I'm teaching math review courses for different grade levels right now for the summer at Santiago Canyon College. Today was the first day of class, so it wasn't planned to be that rigorous. Anyway, the topic of language was brought up, where one student said they only spoke English and that Spanish was easier than English. I decided to insert my foot in my mouth by talking about something I didn't know a lot about: Spanish.

As a counterexample to what the student said, I asked one of the Spanish-speaking students how one says "I like it" in Spanish. Naturally, they replied, "Me gusta". I then explained how the phrase's construction is different than the way it is in English, and counter-intuitive for someone learning Spanish who knows English, and surely they would have a problem flubbing that expression. Yet I also stressed that for someone learning English who knows Spanish, it would be counter-intuitive to say "I like it," and they also would have the same problem as the Spanish-learner. The whole point is that each language has its complexities and no language is "simpler" than another, although each language may be simpler in a certain linguistic category, e.g., phonetic inventory.

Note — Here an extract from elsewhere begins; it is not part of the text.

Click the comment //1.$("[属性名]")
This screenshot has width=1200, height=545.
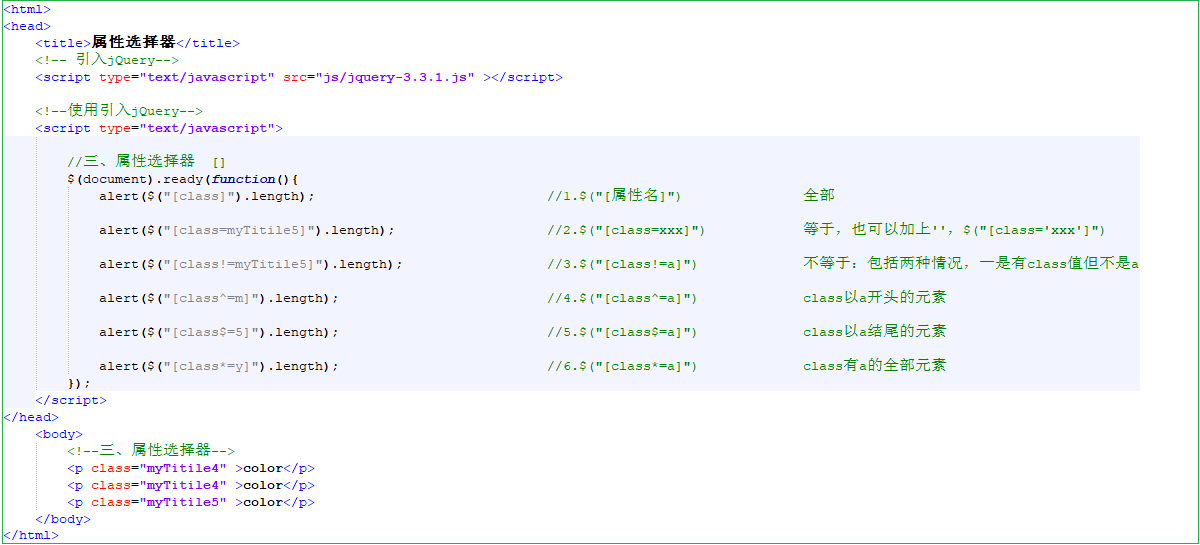click(x=614, y=196)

I then explained that some things are just as simple in English as Spanish. I asked a Spanish-speaker how to say "I am eating food". They replied, and I transcribed it on the chalkboard as "Yo como comida". However, when I wrote the "Yo", both Spanish-speakers in the class protested that that's not how you write it, which was a real surprise to me, since I thought that part of my Spanish knowledge was sound. When I asked them how they write it, they both spelled out "Llo." I had never heard of that form of "I" in Spanish, so I asked where their families came from: one's family was from Mexico on both sides, the other's had one side from Mexico and the other from Cuba. So that just really stumped me, because I thought if I was familiar with any sort of Spanish, it would have been Mexican Spanish.

So when I got home today, I decided to google the "Yo/Llo" thing.[1] Unfortunately, I only found three sites (here, here, and here), that even mentioned "Llo". So where in the heck is "Llo" coming from?

[1] The search terms I used:

llo yo
llo yo spanish
llo yo espanol first person singular pronoun
"Yo llo"

Update:
I tried searching with:

yo llo orthography
yo llo spelling
I came across this, and then minutes later, this (requires JSTOR subscription). So it looks like it's a spelling error and I was correct after all. Good learning experience, tho' :-)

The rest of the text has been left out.